Winning a National Book Award tends to give an author quite a lot of credibility. I don't know Andrew Solomon at all; it's entirely possible that most of his writing is backed up through meticulous research and a thoroughgoing desire to ensure that the narrative he presents is accurate in both fact and larger meaning.

I've known Jeff Hansen for nearly 30 years. He was a friend of mine in college and although I'd lost touch with him over the years, we've renewed that friendship in the past few years, once I discovered that he also lives in the Twin Cities. He's a brilliant guy and he's done some substantial work as a writer and educator. So I'll admit up front that I have a dog in the fight. And there is a fight, because Andrew Solomon wrote the following about Jeff:
"In the meanwhile, the family has also had to deal with Jeff's bipolar illness, which manifests itself from time to time in florid psychosis. Betsy has had to warn group-home staff that they can't assume Jeff will be sane at any given time."
This passage appears in Solomon's latest book, Far From the Tree, which has received favorable reviews in, among other places, the New York Times and the New Yorker. The problem is, the passage doesn't square with what I know to be true about Jeff. But we'll let Jeff explain:

National Book Award winner Andrew Solomon writes this about me in Far From the Tree, a book blurbed by Bill Clinton. He is discussing my ex-wife, Elizabeth Burns', and my relationship with our profoundly autistic daughter. Solomon cannot possibly have anything other than an ex-spouse's hearsay evidence for this extreme statement, because I have never been diagnosed as psychotic at all—not even close.
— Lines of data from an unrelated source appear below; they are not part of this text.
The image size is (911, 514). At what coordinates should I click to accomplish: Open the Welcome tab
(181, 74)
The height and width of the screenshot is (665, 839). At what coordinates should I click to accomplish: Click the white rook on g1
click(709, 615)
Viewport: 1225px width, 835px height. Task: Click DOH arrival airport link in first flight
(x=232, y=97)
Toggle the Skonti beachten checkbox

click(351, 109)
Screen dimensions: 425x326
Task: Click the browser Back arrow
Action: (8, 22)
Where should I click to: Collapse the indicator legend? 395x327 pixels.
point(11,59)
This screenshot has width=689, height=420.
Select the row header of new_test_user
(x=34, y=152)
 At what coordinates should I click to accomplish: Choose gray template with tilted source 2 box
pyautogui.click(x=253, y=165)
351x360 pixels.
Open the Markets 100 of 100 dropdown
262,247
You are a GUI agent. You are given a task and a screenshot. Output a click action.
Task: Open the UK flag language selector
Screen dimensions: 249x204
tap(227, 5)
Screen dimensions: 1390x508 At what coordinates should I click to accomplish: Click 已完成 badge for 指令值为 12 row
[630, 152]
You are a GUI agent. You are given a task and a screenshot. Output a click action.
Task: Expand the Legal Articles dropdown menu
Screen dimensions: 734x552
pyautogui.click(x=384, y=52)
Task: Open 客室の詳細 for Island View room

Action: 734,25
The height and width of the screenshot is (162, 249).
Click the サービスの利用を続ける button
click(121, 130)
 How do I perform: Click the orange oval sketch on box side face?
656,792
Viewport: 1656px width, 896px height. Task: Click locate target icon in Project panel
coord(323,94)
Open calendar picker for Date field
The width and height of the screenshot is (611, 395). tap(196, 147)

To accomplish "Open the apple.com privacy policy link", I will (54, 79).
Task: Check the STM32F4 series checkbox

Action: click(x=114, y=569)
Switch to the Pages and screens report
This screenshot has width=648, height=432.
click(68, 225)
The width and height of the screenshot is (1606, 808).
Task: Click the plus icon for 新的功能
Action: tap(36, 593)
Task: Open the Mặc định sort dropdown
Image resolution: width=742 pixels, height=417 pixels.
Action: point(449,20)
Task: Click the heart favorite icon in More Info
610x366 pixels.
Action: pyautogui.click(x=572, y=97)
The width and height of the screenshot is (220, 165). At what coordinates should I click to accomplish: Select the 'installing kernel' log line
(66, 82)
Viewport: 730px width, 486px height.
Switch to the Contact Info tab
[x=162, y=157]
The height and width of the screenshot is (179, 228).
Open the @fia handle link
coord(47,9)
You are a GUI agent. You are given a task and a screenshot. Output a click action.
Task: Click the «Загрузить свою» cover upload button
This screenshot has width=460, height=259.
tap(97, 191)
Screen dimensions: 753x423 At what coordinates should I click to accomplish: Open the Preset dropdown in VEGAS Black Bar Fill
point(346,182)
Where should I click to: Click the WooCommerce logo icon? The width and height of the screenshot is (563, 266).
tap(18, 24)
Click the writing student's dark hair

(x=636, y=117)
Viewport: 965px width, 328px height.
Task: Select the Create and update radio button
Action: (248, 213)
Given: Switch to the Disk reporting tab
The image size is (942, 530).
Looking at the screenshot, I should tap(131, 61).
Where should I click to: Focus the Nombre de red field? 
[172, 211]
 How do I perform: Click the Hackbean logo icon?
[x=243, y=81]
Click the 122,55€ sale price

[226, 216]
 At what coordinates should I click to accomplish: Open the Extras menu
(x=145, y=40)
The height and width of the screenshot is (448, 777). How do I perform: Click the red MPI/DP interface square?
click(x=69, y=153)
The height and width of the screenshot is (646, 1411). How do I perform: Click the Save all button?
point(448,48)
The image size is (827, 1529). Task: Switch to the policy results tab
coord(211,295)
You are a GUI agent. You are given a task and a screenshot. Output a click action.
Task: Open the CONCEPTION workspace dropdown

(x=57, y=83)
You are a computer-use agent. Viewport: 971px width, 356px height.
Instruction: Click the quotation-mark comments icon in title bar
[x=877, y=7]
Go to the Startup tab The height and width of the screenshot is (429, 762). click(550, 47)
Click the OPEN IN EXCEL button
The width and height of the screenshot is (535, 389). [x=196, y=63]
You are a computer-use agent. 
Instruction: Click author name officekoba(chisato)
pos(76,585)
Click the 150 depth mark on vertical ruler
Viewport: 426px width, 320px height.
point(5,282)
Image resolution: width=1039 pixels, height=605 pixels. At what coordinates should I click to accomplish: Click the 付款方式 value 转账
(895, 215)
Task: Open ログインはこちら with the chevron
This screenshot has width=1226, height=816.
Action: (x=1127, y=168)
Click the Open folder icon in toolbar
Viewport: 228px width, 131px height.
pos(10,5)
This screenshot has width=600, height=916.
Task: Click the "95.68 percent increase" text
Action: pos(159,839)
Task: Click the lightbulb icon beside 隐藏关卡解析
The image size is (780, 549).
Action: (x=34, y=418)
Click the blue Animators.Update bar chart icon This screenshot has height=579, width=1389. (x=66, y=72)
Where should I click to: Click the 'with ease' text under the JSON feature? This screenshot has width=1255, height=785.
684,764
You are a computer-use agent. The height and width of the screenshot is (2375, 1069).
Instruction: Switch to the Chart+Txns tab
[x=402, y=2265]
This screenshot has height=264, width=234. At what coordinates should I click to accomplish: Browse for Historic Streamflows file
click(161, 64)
In fact, I almost solely supported my family financially and emotionally for the 20 years of my marriage. If you need evidence, I would be happy to provide it to you. Andrew didn't even bother to ask.

There's more, a lot more, at the link. I suggest you read it all.

I've met Betsy, but I don't know her well. I do know that there was more than a little contentiousness involved in her marriage to Jeff and its subsequent dissolution. And, as I said earlier, Jeff is my friend so I have a dog in this fight. I am not unbiased in this matter. Not in the least.

What I do know is this -- when a writer makes a claim of this importance in a book that is certain to reach a large audience, it would be a very good thing to get the other side. Solomon, for whatever reason, did not choose to do so in this instance. And as a result, he's wronged Jeff in a profound way. And the larger lesson? Do not assume that what you read is accurate, even if the author wins National Book Awards. Most narratives have a counter-narrative.